After years, I read Julio Ramón Ribeyro again with his Dichos de Luder (Revuelta, 2018. Colophon and notes by Jorge Coaguila). A small text with a hundred sayings in which, “with the Luder mask; Ribeyro freely expresses his ideas, committing some exaggerations, without ensuring that he said them” (p. 86). It is a pleasure to read Ribeyro’s sober, clear prose. I read some of his stories in my school days and have enjoyed his diaries, particularly the one from the period 1975-1978.
I have accompanied the reading of these brief sayings with a smile and continuous complicity. In more than one, the many phrases of Rick, the character from Casablanca, came to mind, full of sincerity, self-confidence, and cynicism – friendly, by the way. Many of his ideas collected in the format of sayings are comforting to me, such as when he notes: “Come with us,” his friends tell him. The night is splendid, the streets quiet. We have tickets to the cinema, and we have even reserved a table at a restaurant. -Oh no! -Luder protests-. I only go out when there is a degree, even a minimal one, of uncertainty (n. 4). An uncertainty, by the way, is very typical of practical life, given that the future tends to slip through the ins and outs of planning. Schedule, plan, well; but, everything planned, and measured, is too much for life and my way of being. I enjoy plans and schedules in the same proportion as plans without an agenda or deadlines.
Luder is not given to mortgage his free walk to the current ideologies, the avant-garde, or the Marxist determinism of his time. He prefers the small, the concrete, without messages or messianic pretensions to save the world: “Loving humanity is easy, the difficult thing is loving your neighbor” (n. 23). That neighbor that we have next to us, with his genius and, also, with his demons. The ordinary citizen bustling from here to there. One day it is pleasant, another day it can be stressful. He goes from good health to illness.

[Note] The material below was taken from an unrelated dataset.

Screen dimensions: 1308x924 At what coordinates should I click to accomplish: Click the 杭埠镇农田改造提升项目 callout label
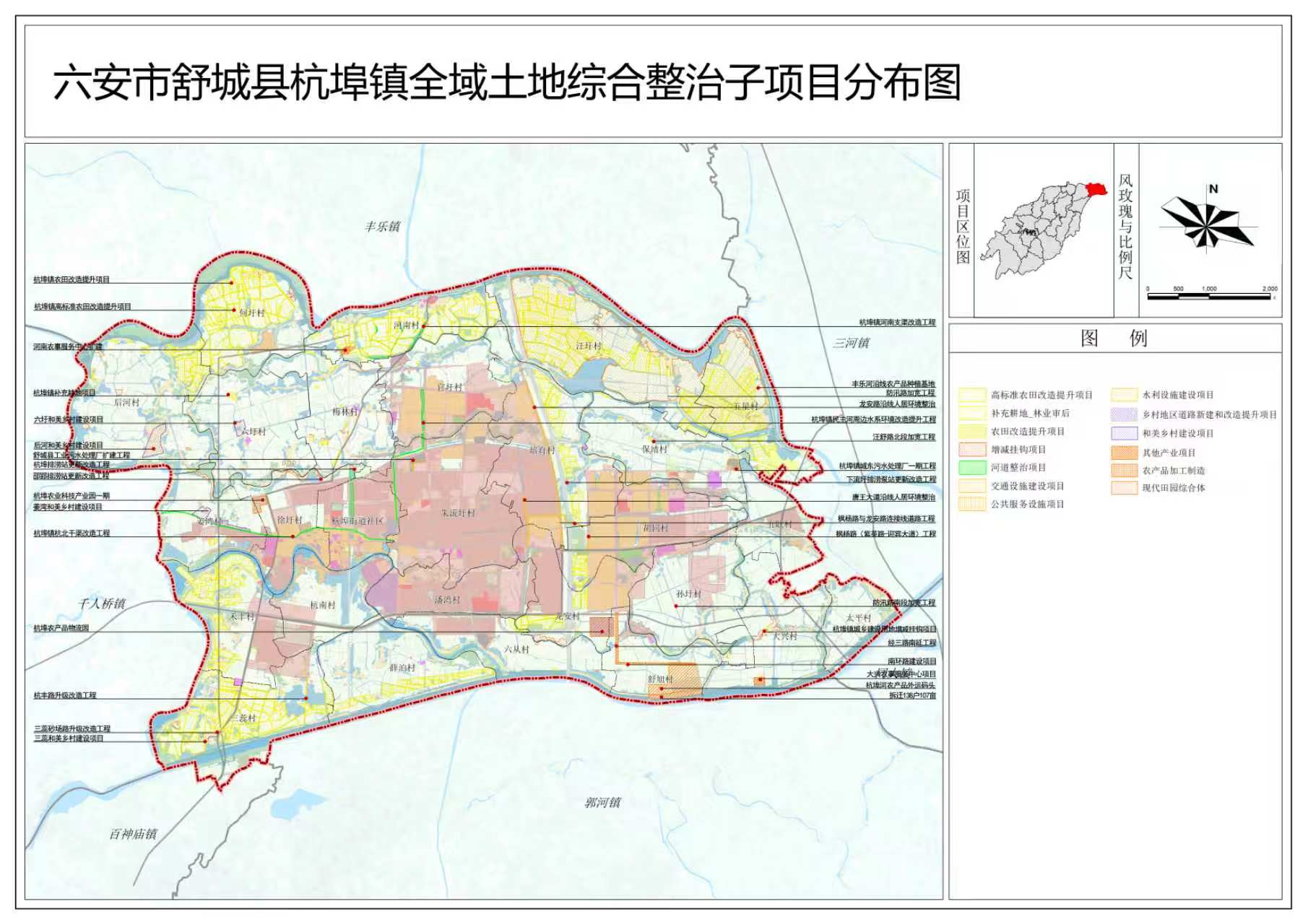tap(72, 279)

In one state or another he asks for attention, time, dedication. In these specific circumstances, love for one’s neighbor is put to the test. The neighbor, each one, is the one who has immense value, he is an end and not a means. This is also what Arthur Koestler saw in his novel Zero and Infinity, who, in the times of purging Stalinist communism, the main character blamed himself for having betrayed the revolution for having preferred the specific person and not the humanity or social class.
With Luder you can dialogue, exchange opinions and disagree, as when he states: “Freedom, unfortunately, cannot be shared,” says Luder. Every company, no matter how pleasant, involves a concession. Only the solitary can be free (no. 73). In this, Luder is markedly Roussonian, a noble libertarian savage, without ties, without commitments. Hobbes would find it overwhelming with his habit of tying up the human wolf so that it does not harm the flock. Rousseau’s freedom, on the other hand, does not admit ties and encourages individualism. This libertarian emotivism finds it distressing to make long-term promises, especially if they are promises for life. A wandering, solitary freedom, perhaps, for certain stretches of life, but I do not share it as an ideal of life. A life with purpose requires, rather, the ability to generate bonds, a vital dimension that is achieved when freedom is dedicated to a commitment with all that is joy and effort.
These measures are not intended to be exemplary, moderately skeptical; without romantic outbursts or Christian madness. Of course, sayings to relieve mood contractures and relax frowns.